Received: January 3rd, 2019; Revised: February 1st, 2019; Accepted: February 3rd, 2019 Published: February 21st, 2019

Cite this Article

Suzangar M, Esler C, Kennedy J, Chatterji U. Bilateral staged primary total knee arthroplasty: Are patients less pleased with their second side? Orthop Res Traumatol Open J. 2019; 4(1): 1-5. doi: 10.17140/ORTOJ-4-114

Copyright

© 2019 by Suzangar M. This is an open-access article distributed under Creative Commons Attribution 4.0 International License (CC BY 4.0), which allows to copy, redistribute, remix, transform, and reproduce in any medium or format, even commercially, provided the original work is properly cited.

Doi

10.17140/ORTOJ-4-114

Background
The available literature on the reported patient satisfaction following bilateral staged primary total knee arthroplasty (TKA) is limited. The purpose of our study is to compare patient-reported satisfaction following bilateral non-simultaneous TKA performed in a single unit.

Methods
We retrospectively analyzed our regional database, the Trent and Wales Arthroplasty Audit Group (TWAAG). Patients who had bilateral staged TKA in the University Hospitals of Leicester, UK, between 1990 and 2007 and had completed a 12-month post-operative questionnaire were included in the study.

Results
One thousand one patients were included in the study. 824 patients (82.3%) reported being satisfied with both of their primary TKAs. 91% and 88% reported being satisfied with their TKA respectively for the first and second sides. A chi-squared test revealed that the difference in satisfaction rates between the first and second side TKA was statistically significant. 86 patients were pleased with their first side but not pleased/unsure with the second side. On the other hand, 55 patients were pleased with their second side but not pleased/unsure with the first side. This difference was also statistically significant.

Conclusion
In our study, more patients were pleased following their first side compared to their second side TKA.

INTRODUCTION

Total knee arthroplasty (TKA) is a widely accepted treatment for patients with end-stage degenerative and inflammatory arthritis. Patient-reported satisfaction following surgery is an important outcome measure following TKA.1,2,3,4,5,6,7,8,9,10,11,12,13,14,15 The reported patient-reported satisfaction following TKA in the literature varies, however current literature suggests that up to 20% of patients are not satisfied with their outcomes following this surgery.3,10,13,14 Failure to meet patient expectation is one of the most important factors in patient dissatisfaction following surgery.4,9,11,15,16 Hepinstall et al,17 has demonstrated that amongst the different pre-operative contributors to TKA expectations, a history of a previous joint arthroplasty was associated with significantly lower expectations as compared to patients without a prior joint arthroplasty.

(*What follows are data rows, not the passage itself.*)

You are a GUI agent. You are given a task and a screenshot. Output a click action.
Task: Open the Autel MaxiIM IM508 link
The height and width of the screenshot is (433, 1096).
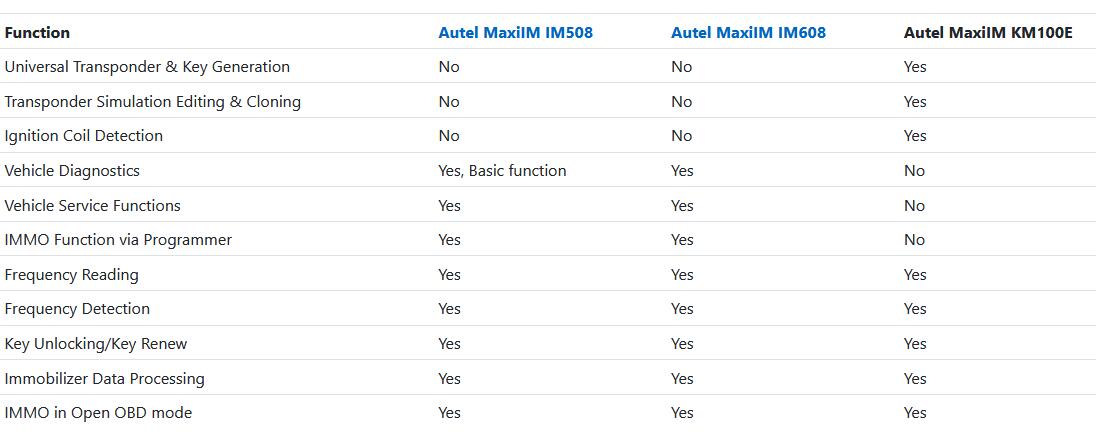(515, 32)
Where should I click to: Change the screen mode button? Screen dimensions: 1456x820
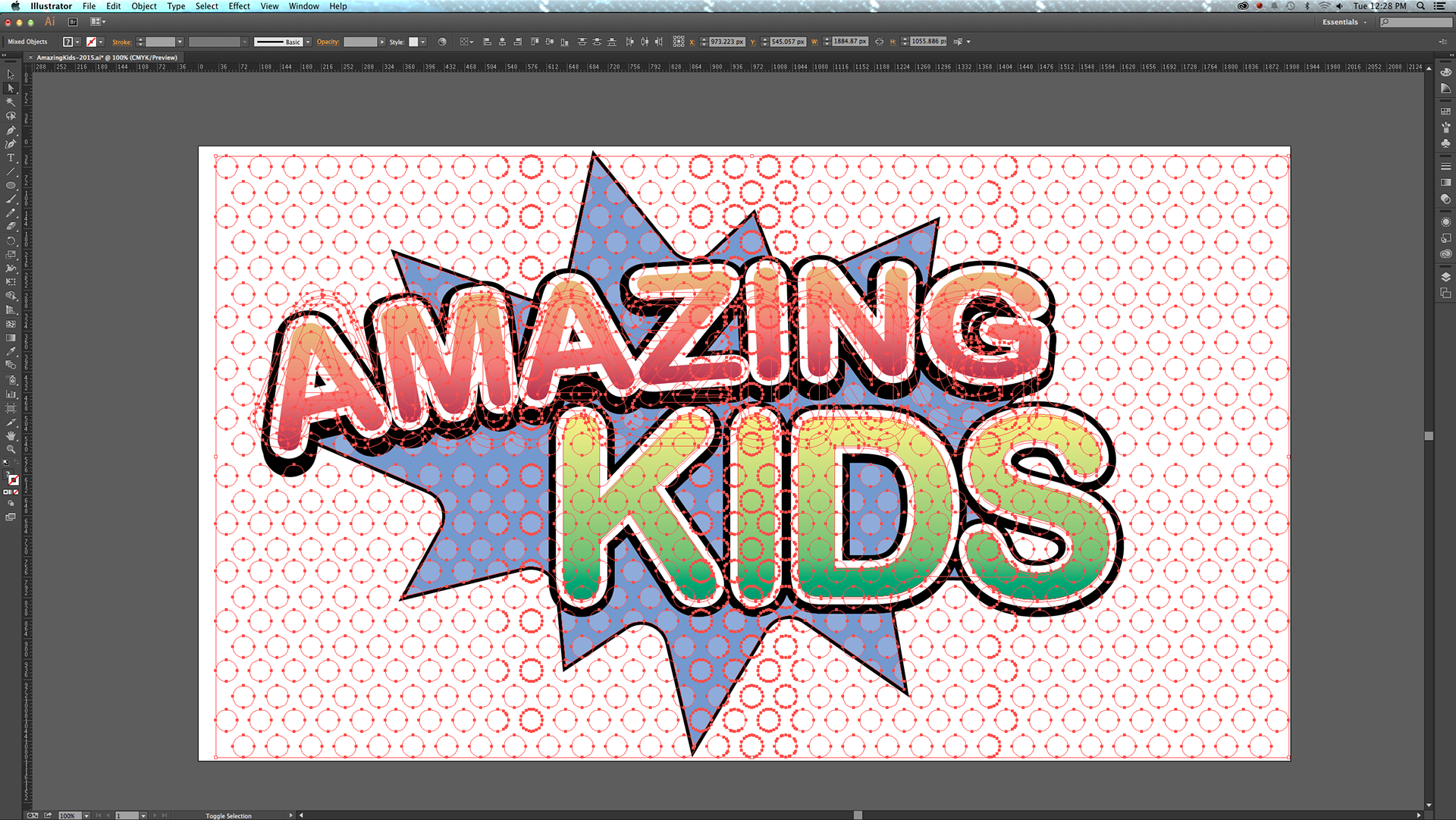(11, 517)
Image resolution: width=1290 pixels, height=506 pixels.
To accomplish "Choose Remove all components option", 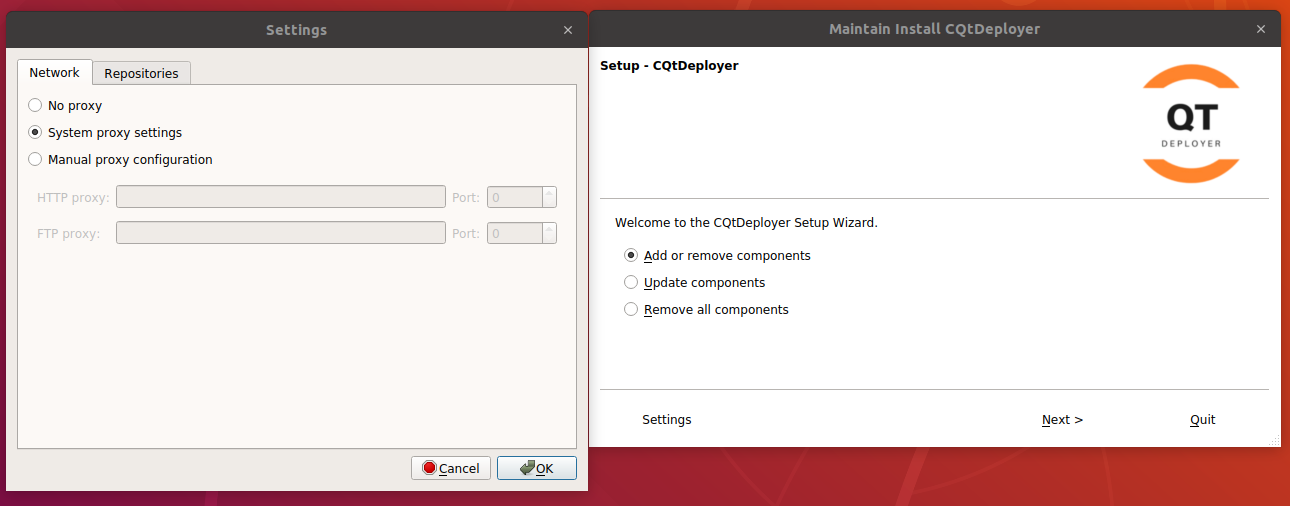I will tap(631, 309).
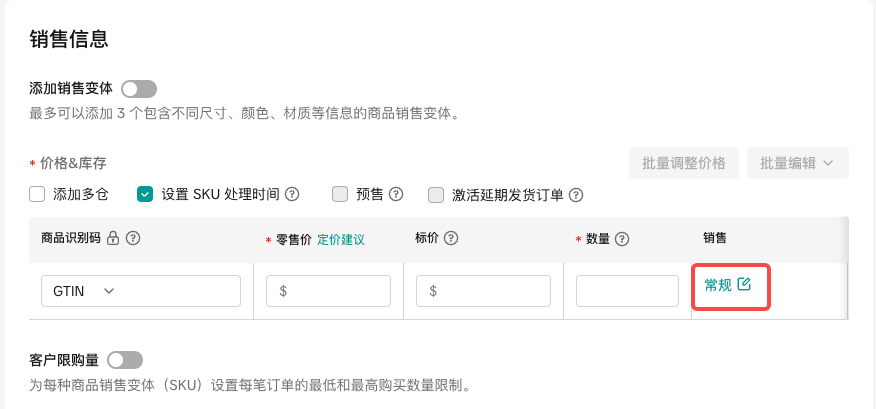The image size is (876, 409).
Task: Click the 批量调整价格 button
Action: point(684,163)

On the other hand, the currently available literature on the outcomes for bilateral staged TKA has little focus on patient reported satisfaction following surgery and the available limited literature on patient reported satisfaction is contradictory. In a retrospective study of 668 staged bilateral TKA,18 the authors defined a minimal clinically important improvement (MCII) as an improvement in the Oxford Knee Scores of more than five points if achieved one year after their TKA and found that the outcomes following the second side TKA were inferior to the first side. In their study, 87.6% of patients achieved MCII following their second TKA as compared to 92.7% following their first TKA, the difference of which was statistically significant (p= 0.002). The outcome of the second side TKA in their study was independent of the time interval between the staged bilateral TKA. In another study,19 the authors retrospectively compared 93 patients with bilateral staged TKA with different time intervals between the stages and found that patient satisfaction was significantly better for the second TKA compared to the first TKA if the interval between the two TKA was between 24-26-months.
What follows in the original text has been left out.